商品か? それとも製品か? 立ちはだかるコストの壁

 では、優秀なテストドライバーと恵まれた開発環境(テストコースなど)で、必ずいいクルマができるかといえば、そうとは限らない。

 すべてとは言わないまでも、日本の自動車メーカーのテストドライバーの開発能力がトップレベルにあることは間違いない。にもかかわらず、同クラスのクルマ同士で比較した場合、欧州車に対して遜色を指摘されることも少なくない。なぜか?

 それはコストだ。優れたスキルを持っているテストドライバーであれば、どこをどう改善すれば、よりよくなるか百も承知だ。たとえばサスペンションを構成する一部のパーツのアップグレードがそれだが、新型車開発ではあらかじめ設定された予算があり、仮に数千円余計にかかるパーツを使えば、運動性能が向上することがわかっていても、容易に採用できない。

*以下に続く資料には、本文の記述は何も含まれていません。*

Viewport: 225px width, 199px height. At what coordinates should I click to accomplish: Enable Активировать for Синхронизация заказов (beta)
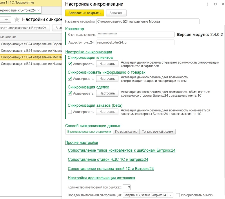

「いいクルマをつくりたい」思いと、会社が求める利益の板ばさみで、開発にかかわる責任者はつねにジレンマを覚え、プレッシャーを抱えるという。

 日本の道路環境も少なからず影響していて、欧州に比べてアベレージスピードが圧倒的に低いため、こだわったクルマづくりは、ともすると過剰品質になりかねない。もっといえば、日本では高い次元でのクルマの良否を判断できるユーザーが少ないこととも無関係ではないはずだ。

 同一の日本車で欧州仕様と国内仕様が設定されている場合、乗り比べると、コストをかけた欧州仕様車のほうが明らかに高い操縦安定性などを示すことが多いのはそのため。

 やろうと思えば、できるのだ。国産メーカーのテストドライバーの能力の高さを再認識するとともに、その能力を存分に活かせていない現状がなんとも歯がゆい。